While Japan Society’s base in New York City, located at 333 East 47th Street, is temporarily closed to the public during the coronavirus pandemic, the non-profit organization, founded in 1907, is continuing its mission as the country’s leading platform for Kizuna (deep, meaningful connection) between the US and Japan with its pre-eminent cultural programming. Using this time of self-isolating and social distancing as an opportunity to grow, its programs offer new ways to bring people together from around the world to share inspiring moments that reach beyond the traditional limitations of live in-person performance and travel.

As part of the Fall 2020/Winter 2021 Performing Arts Season, featuring innovative programs by visionary artists in music, theater, and more, the Japan Society’s annual “Play Reading Series” of contemporary Japanese works in English translation, now in its fifteenth installment, is being presented online.
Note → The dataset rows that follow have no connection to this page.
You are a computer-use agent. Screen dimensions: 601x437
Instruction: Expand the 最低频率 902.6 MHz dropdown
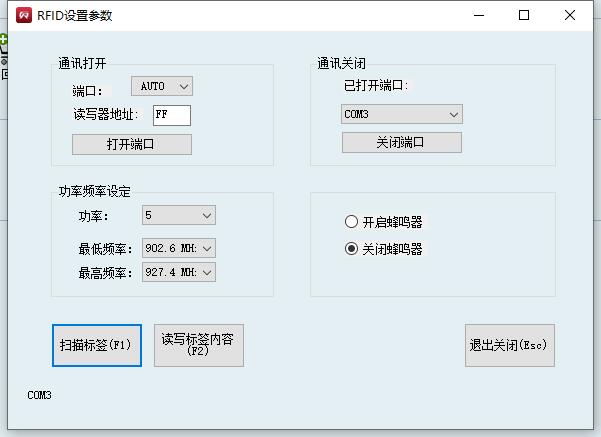(178, 248)
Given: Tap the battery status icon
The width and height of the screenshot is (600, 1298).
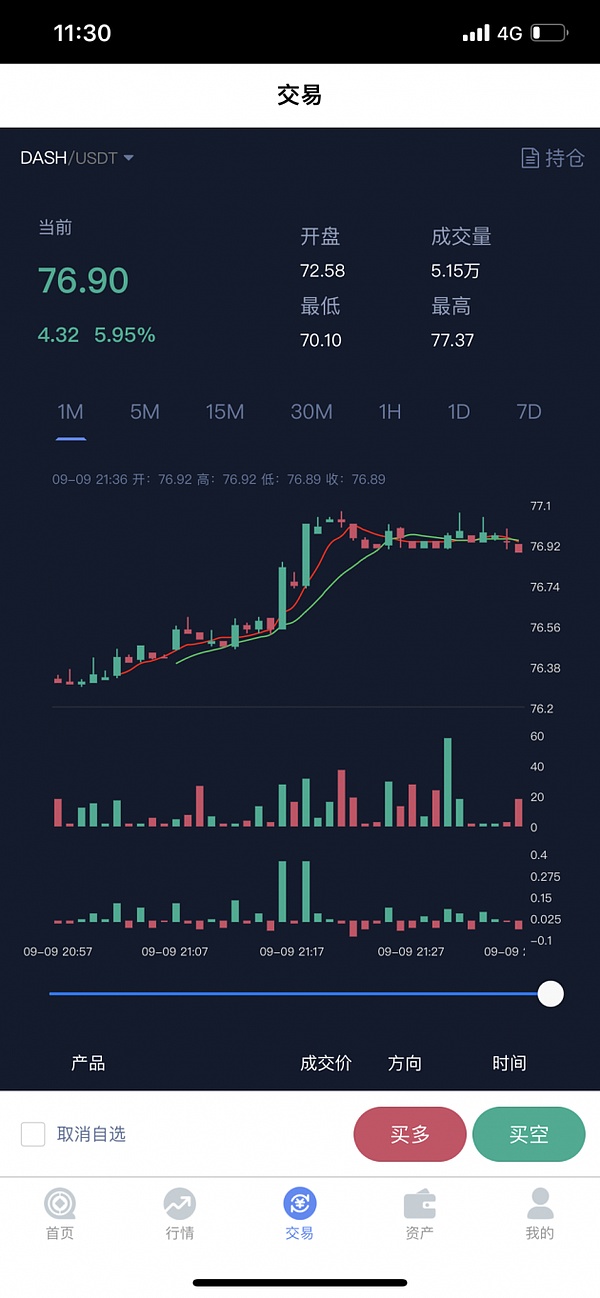Looking at the screenshot, I should pyautogui.click(x=549, y=33).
The current season launched with a virtual concert, Reiko Yamada: Sound Installation on Silent Movies on October 21, and will be followed by the livestream production of award-winning playwright Satoko Ichihara’s Underground Fairy on Wednesday, November 18, at 8 pm.

Illustration by Rui Hiramatsu.

Translated by Aya Ogawa and directed by New York-based theater-maker and director Tara Ahmadinejad (co-founder of the live arts collective Piehole), the timely new adaptation, in response to COVID-19, addresses the topical themes of isolation, alienation, inclusivity, and the meaning of community. Through a series of absurd vignettes, Ichihara examines the relationship between feeling segregated, becoming an adult, and conforming to societal norms, as we follow Euriaeria, a half-fairy-half-human living in a fairy community, where she seems to be accepted – but is it genuine, or is she still viewed as an outsider?
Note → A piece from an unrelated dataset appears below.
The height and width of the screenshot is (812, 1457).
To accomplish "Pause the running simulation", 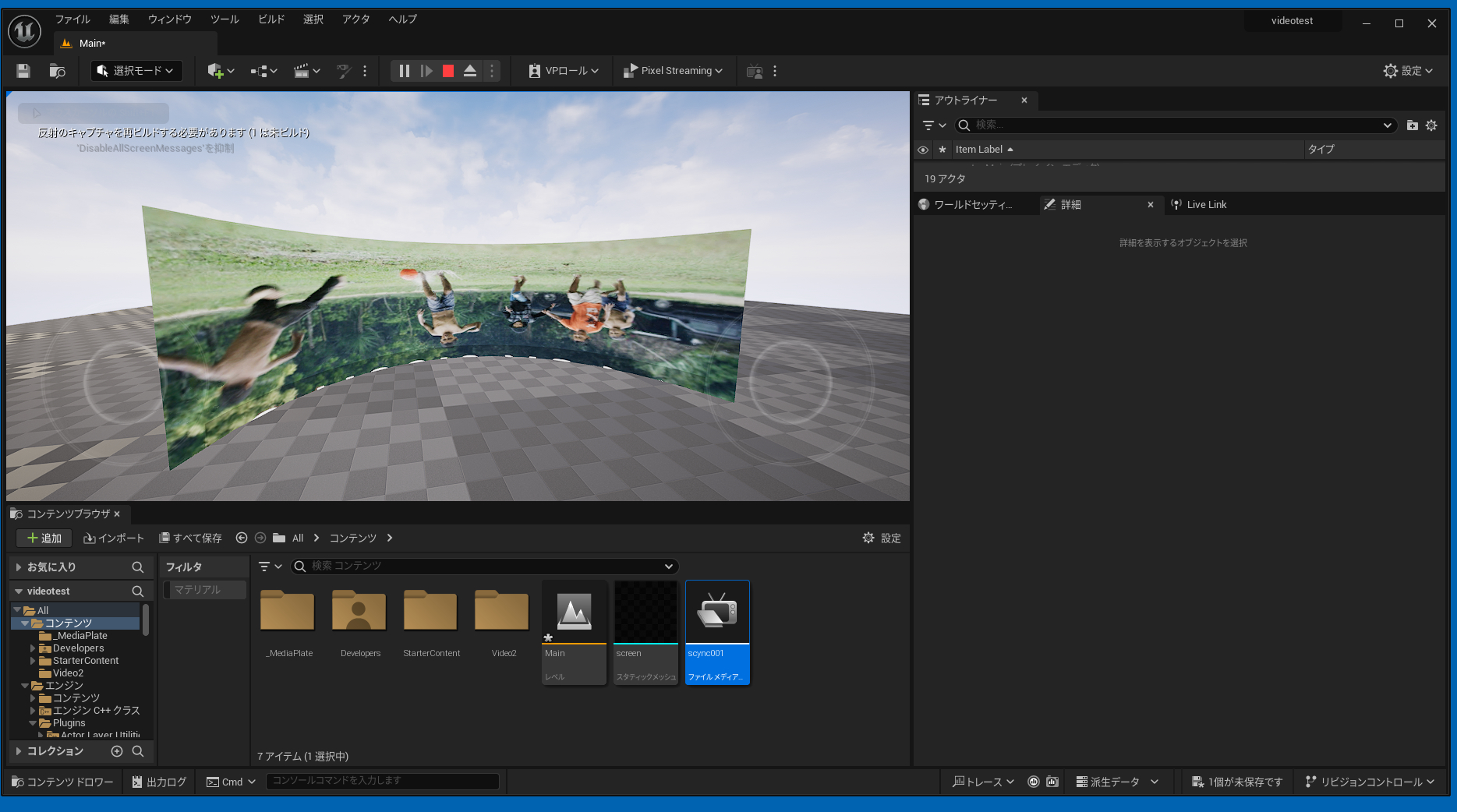I will click(x=404, y=71).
According to the playwright, “Though the scenes are very randomly presented . . . [the audience] might start to see the whole thing as the delusion of ‘one woman who is a nobody.’  As we witness her suppressed desires emerge and run wild, the audience starts to realize their own suppressed desires.”
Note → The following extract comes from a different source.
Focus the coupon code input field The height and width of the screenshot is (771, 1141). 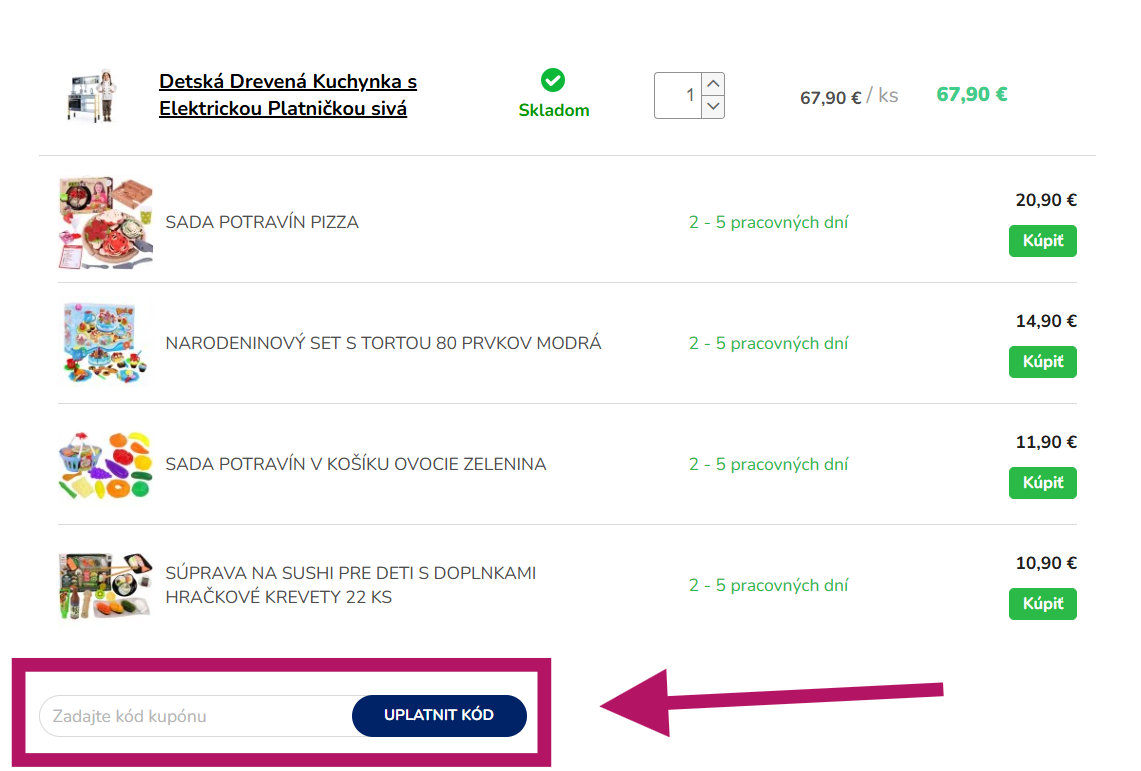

Underground Fairy will be performed live by a cast of American actors and followed by a post-show Q&A with Ahmadinejad and Ichihara (from Tokyo). Tickets for the premiere are on sale at $15 for the general public and $12 for Japan Society members, and a recording of the program will be available to purchase and to watch on demand, with unlimited viewing November 18-December 2. For more information and tickets, call (212) 832-1155, or go online; you can view the promotional video here:   

Next month, Japan Society returns online with Kagami-kaja (A Mirror Servant), a contemporary kyogen play (meaning “mad words” or “wild speech”), accompanied by a second piece from the traditional kyogen repertoire, directed and performed by Mansai Nomura (December 9).  The legendary kyogen actor will then sit down with Japan Society’s Artistic Director Yoko Shioya for a live Q&A, to discuss his fresh approach to the 650-year-old Japanese tradition of comic theater (December 12).